Joshua: It was an advantage knowing that my wife and kids were around family and friends that they we could rely on. Doing a competition like this is a huge financial burden and I was fortunate enough to lean on my dad for support. There is a great community of people that believe in me and provide me with an incredible amount of love and support and without these people in my life I would not have been able to go to NY to compete.
AnoTat2: How stressful was it tattooing in the “time frame” giving for each challenge? Even more stressful tattooing while being filmed and the judges looking over every stroke; how did you prepare or cope with these conditions?
Joshua: Creating art that is truly honest and representational of both the collector and the artist is a very personal and time consuming process. Doing this in six hours is impossible. There is possibly no way to prepare for the mental and emotional strain that the competition puts you through. It is designed to stretch you to your limit emotionally and then once you are in your most vulnerable position every move is criticized. The use your strengths against you to expose your weaknesses and every time you think you know what coming next, you are given the complete opposite.
Joshua: From the very first episode, some of the other contestants made a habit of calling me names. Some of the other names were douche-bag and dick-head. Instigator was my favorite. I am not afraid to speak my mind and I love a chance to get into a challenging debate, especially about something that I am passionate about like art and tattooing. I think that this attitude of expressing my views and challenging others especially when it came to critiquing each others art and each other as artists made it clear that I love to instigate!
Joshua: I think that the closer that you get to any goal the more that you feel that you have to lose. After I had been there over a month, I started to really feel invested in the competition. The spot as a top three finalist becomes much more of a personal fight. The competition was still incredibly stressful and confusing and people really focused their negative energy on each other.
AnoTat2: Do you feel you should have been eliminated when you did? Do you think the judges had their “favorites” in which they did not judge as strongly?
Joshua: I feel that judging art in this type of venue is somewhat ridiculous. Art is so subjective and relies strongly on each persons personal perspective. This makes it impossible to have a fair and reasonable competition based completely on art. This subjectivity allows an infinite combination of influences on the judging that include personal relationships and favoritism. I feel that if the competition was based on who could perform the best tattoo work in the situation given, then I was clearly eliminated before my time.

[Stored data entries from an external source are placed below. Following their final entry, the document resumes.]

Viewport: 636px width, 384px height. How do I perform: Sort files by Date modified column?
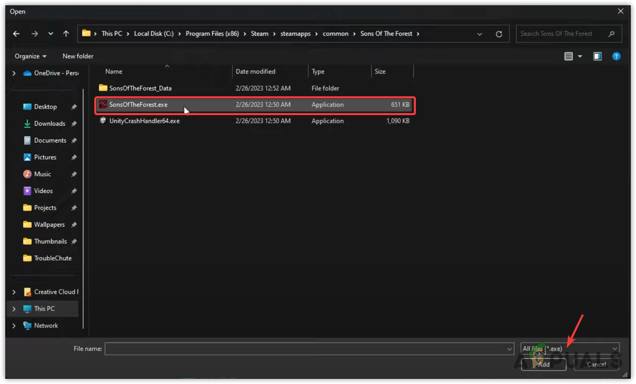pos(255,72)
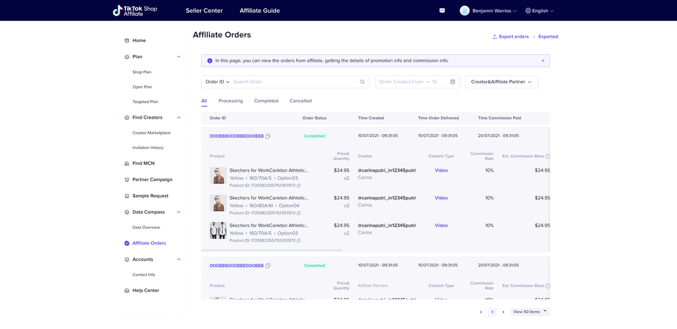Go to next page with right arrow
The image size is (677, 329).
[504, 312]
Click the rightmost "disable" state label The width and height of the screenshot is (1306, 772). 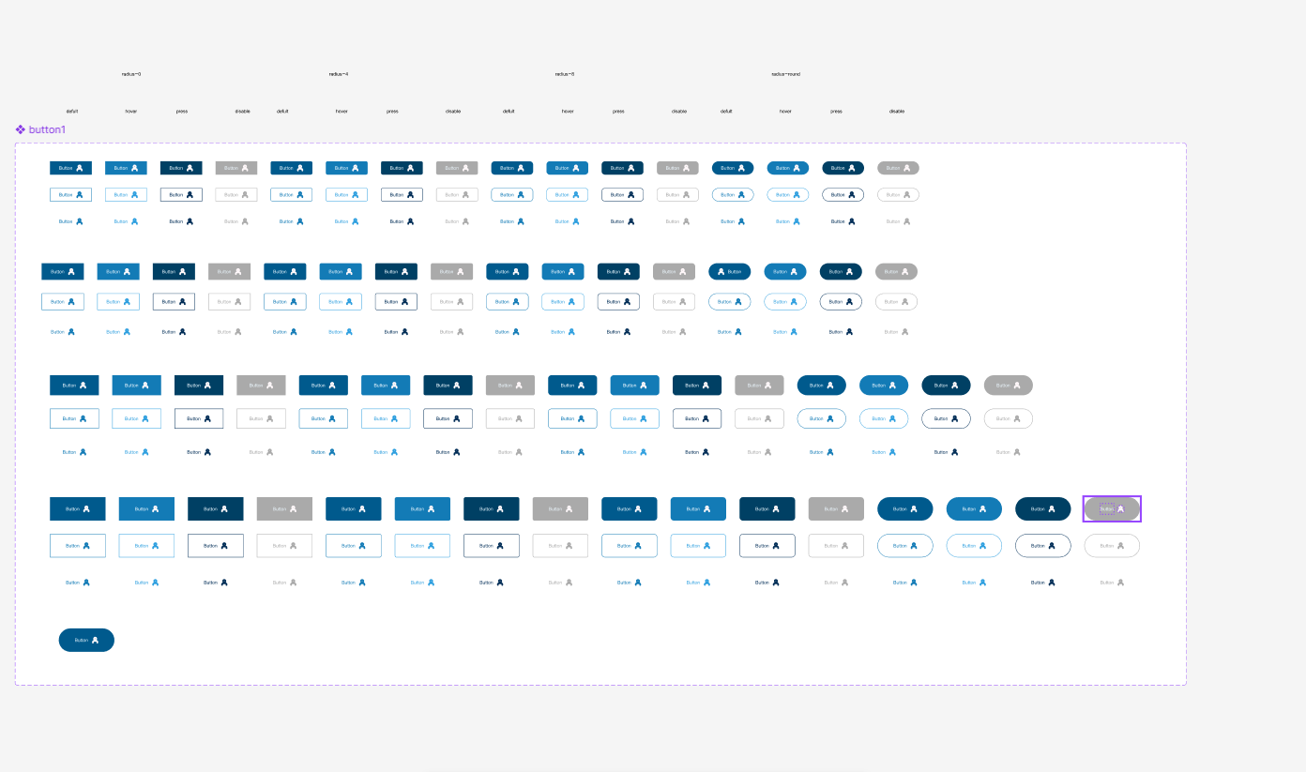(x=897, y=112)
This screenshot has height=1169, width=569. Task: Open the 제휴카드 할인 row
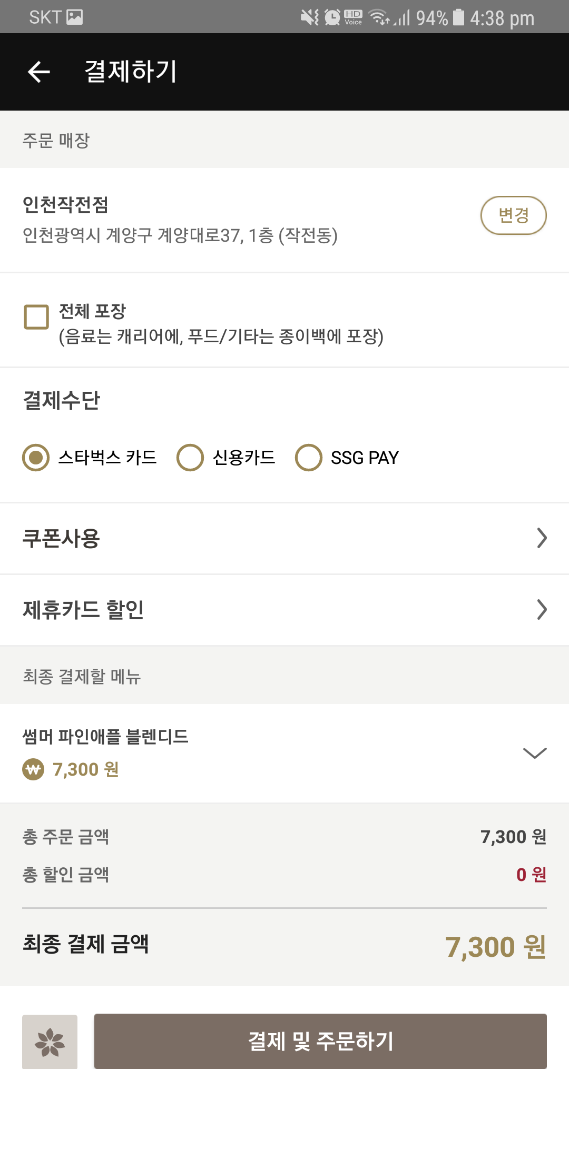click(263, 610)
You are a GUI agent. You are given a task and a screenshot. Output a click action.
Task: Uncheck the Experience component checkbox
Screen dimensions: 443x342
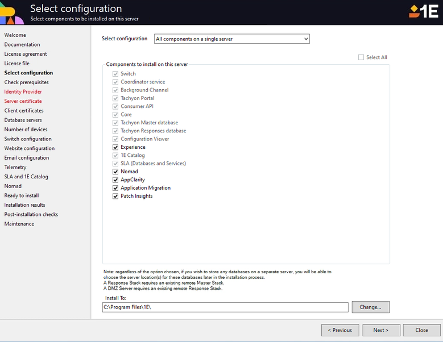point(115,147)
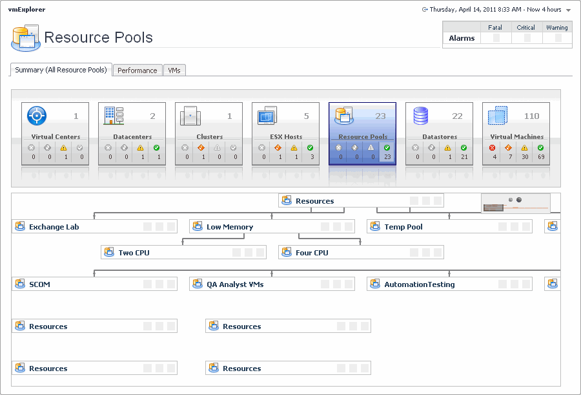Click the Temp Pool node icon
This screenshot has width=581, height=395.
375,227
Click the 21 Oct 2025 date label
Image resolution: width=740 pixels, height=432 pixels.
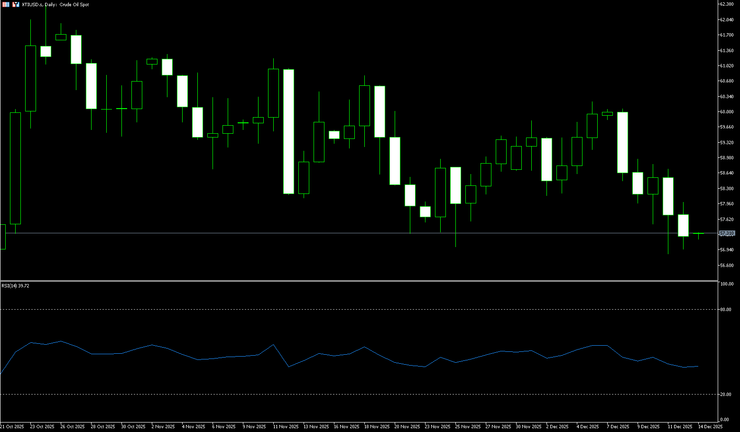(12, 427)
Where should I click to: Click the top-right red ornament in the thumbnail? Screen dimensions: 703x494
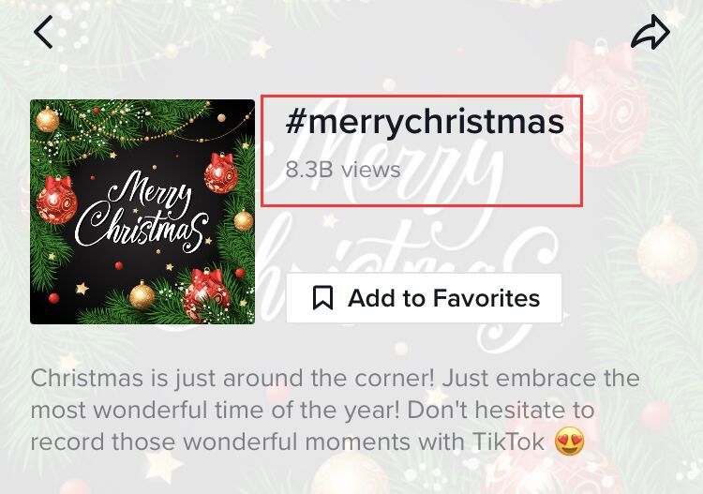(x=221, y=172)
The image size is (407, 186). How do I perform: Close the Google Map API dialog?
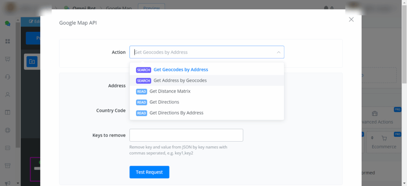[351, 19]
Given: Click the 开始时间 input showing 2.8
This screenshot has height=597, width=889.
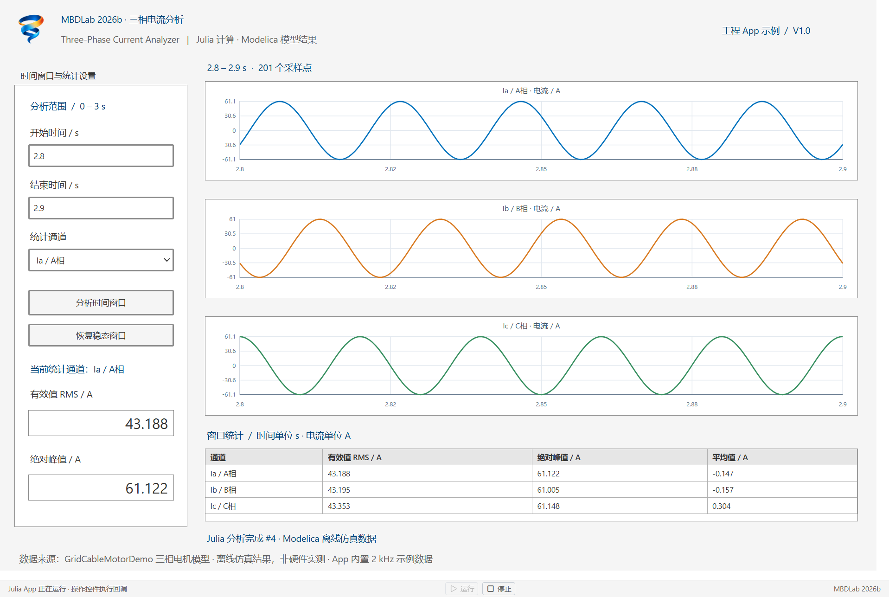Looking at the screenshot, I should (101, 156).
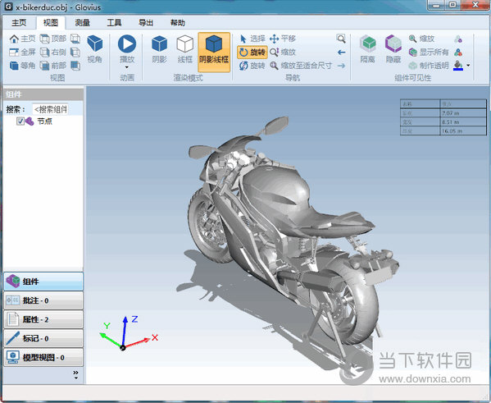
Task: Toggle the 旋转 rotate navigation mode
Action: click(x=252, y=52)
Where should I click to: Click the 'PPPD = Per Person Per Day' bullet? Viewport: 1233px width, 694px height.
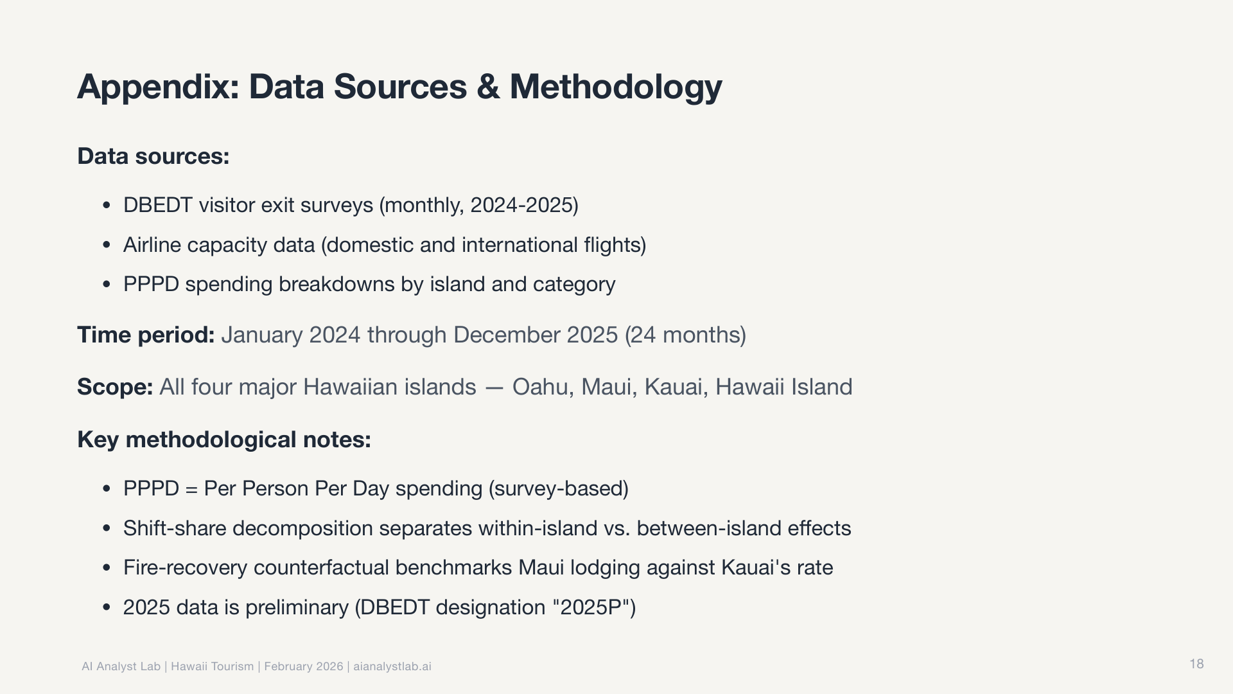coord(376,488)
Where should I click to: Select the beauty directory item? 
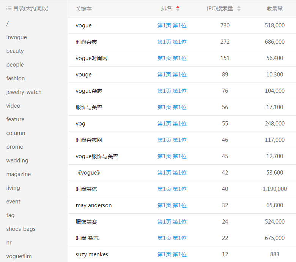pos(15,51)
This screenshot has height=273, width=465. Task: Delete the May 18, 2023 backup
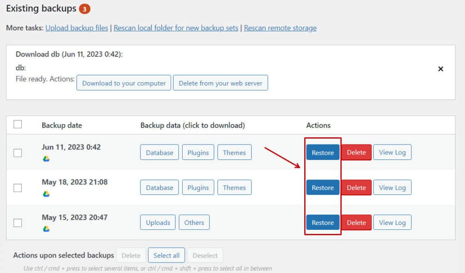(356, 187)

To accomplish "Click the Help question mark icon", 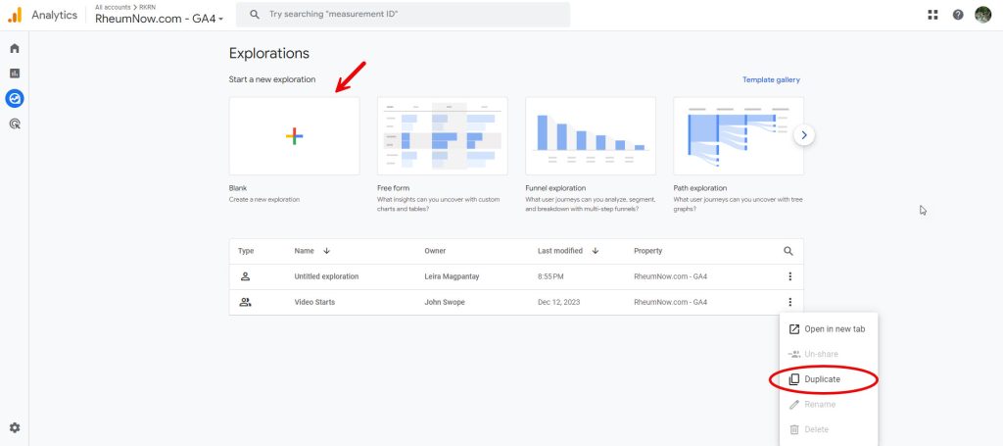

AnoTat2: Through out the challenges we respected your stance on visible tattoos on the face, head and eyelids; how hard was it doing these tattoos?
Joshua: Tattooing on eyelids sucks! I think that if someone has a full body suit tattoo collection and would like to finish it with some taste-full artistic face tattoos then thats great! But if you are early in your life and you still want to achieve things that require woking with the public in any way, even as a tattoo artist, please think twice, laser hurts, especially on your face!
Joshua: No thanks. I would love to do more T.V. but I would prefer it be something with a much more positive motivation.
AnoTat2: Do you attend tattoo shows / conventions? If so which ones?
Joshua: I only do a limited number of shows each year. I have a very busy tattoo schedule at home and a very busy family life so I can’t make it to many shows. I will be attending the Evergreen Tattoo Invitational and Expo. Feb 21, 22, 23 and Hell City in April 11, 12, 13. I will be adding more travel dates soon and I will be posting them on my facebook fanpage.
Joshua: I’m planning on doing tons of tattoos and continuing to do everything in my power to improve as an artist and as a person.